* _EXTRACTED INFORMATION_
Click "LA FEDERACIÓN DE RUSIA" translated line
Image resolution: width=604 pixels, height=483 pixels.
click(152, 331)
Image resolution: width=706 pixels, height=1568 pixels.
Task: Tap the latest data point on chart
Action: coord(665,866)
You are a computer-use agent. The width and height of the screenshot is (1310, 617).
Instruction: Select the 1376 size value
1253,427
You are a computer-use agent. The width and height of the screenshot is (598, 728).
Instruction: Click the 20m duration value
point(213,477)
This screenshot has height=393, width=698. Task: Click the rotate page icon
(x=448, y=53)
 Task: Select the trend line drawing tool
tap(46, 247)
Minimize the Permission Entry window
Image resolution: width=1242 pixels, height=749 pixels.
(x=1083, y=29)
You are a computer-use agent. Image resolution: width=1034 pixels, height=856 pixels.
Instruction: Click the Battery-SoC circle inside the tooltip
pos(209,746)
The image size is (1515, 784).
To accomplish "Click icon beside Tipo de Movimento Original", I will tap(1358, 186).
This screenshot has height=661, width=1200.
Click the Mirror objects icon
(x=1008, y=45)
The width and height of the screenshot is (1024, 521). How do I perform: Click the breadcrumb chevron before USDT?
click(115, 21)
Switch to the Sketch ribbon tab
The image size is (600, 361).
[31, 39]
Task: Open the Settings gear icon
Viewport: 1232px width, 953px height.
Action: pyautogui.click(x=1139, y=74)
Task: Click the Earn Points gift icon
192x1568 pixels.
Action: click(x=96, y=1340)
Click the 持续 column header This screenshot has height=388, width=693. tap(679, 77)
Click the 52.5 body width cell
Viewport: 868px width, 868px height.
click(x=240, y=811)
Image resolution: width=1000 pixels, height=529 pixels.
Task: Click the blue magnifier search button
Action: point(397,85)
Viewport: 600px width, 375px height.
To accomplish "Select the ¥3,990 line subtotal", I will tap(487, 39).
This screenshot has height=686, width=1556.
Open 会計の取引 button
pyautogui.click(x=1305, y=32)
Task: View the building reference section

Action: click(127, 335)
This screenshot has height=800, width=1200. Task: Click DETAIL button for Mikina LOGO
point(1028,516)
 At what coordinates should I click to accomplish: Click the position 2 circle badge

* _TASK PROMPT_
The entries above should be repeated exactly, every one of them.

* _REPLY TO THE EXERCISE_
Click "LA FEDERACIÓN DE RUSIA" translated line
Image resolution: width=604 pixels, height=483 pixels.
click(152, 331)
Image resolution: width=706 pixels, height=1568 pixels.
Task: Tap the latest data point on chart
Action: coord(665,866)
You are a computer-use agent. The width and height of the screenshot is (1310, 617).
Instruction: Select the 1376 size value
1253,427
You are a computer-use agent. The width and height of the screenshot is (598, 728).
Instruction: Click the 20m duration value
point(213,477)
This screenshot has height=393, width=698. Task: Click the rotate page icon
(x=448, y=53)
 Task: Select the trend line drawing tool
tap(46, 247)
Minimize the Permission Entry window
Image resolution: width=1242 pixels, height=749 pixels.
(x=1083, y=29)
You are a computer-use agent. Image resolution: width=1034 pixels, height=856 pixels.
Instruction: Click the Battery-SoC circle inside the tooltip
pos(209,746)
The image size is (1515, 784).
To accomplish "Click icon beside Tipo de Movimento Original", I will tap(1358, 186).
This screenshot has height=661, width=1200.
Click the Mirror objects icon
(x=1008, y=45)
The width and height of the screenshot is (1024, 521). How do I perform: Click the breadcrumb chevron before USDT?
click(115, 21)
Switch to the Sketch ribbon tab
The image size is (600, 361).
[31, 39]
Task: Open the Settings gear icon
Viewport: 1232px width, 953px height.
Action: pyautogui.click(x=1139, y=74)
Task: Click the Earn Points gift icon
192x1568 pixels.
Action: click(x=96, y=1340)
Click the 持续 column header This screenshot has height=388, width=693. tap(679, 77)
Click the 52.5 body width cell
Viewport: 868px width, 868px height.
click(x=240, y=811)
Image resolution: width=1000 pixels, height=529 pixels.
Task: Click the blue magnifier search button
Action: point(397,85)
Viewport: 600px width, 375px height.
To accomplish "Select the ¥3,990 line subtotal", I will tap(487, 39).
This screenshot has height=686, width=1556.
Open 会計の取引 button
pyautogui.click(x=1305, y=32)
Task: View the building reference section

Action: click(127, 335)
This screenshot has height=800, width=1200. Task: Click DETAIL button for Mikina LOGO
point(1028,516)
 At what coordinates should I click to accomplish: Click the position 2 circle badge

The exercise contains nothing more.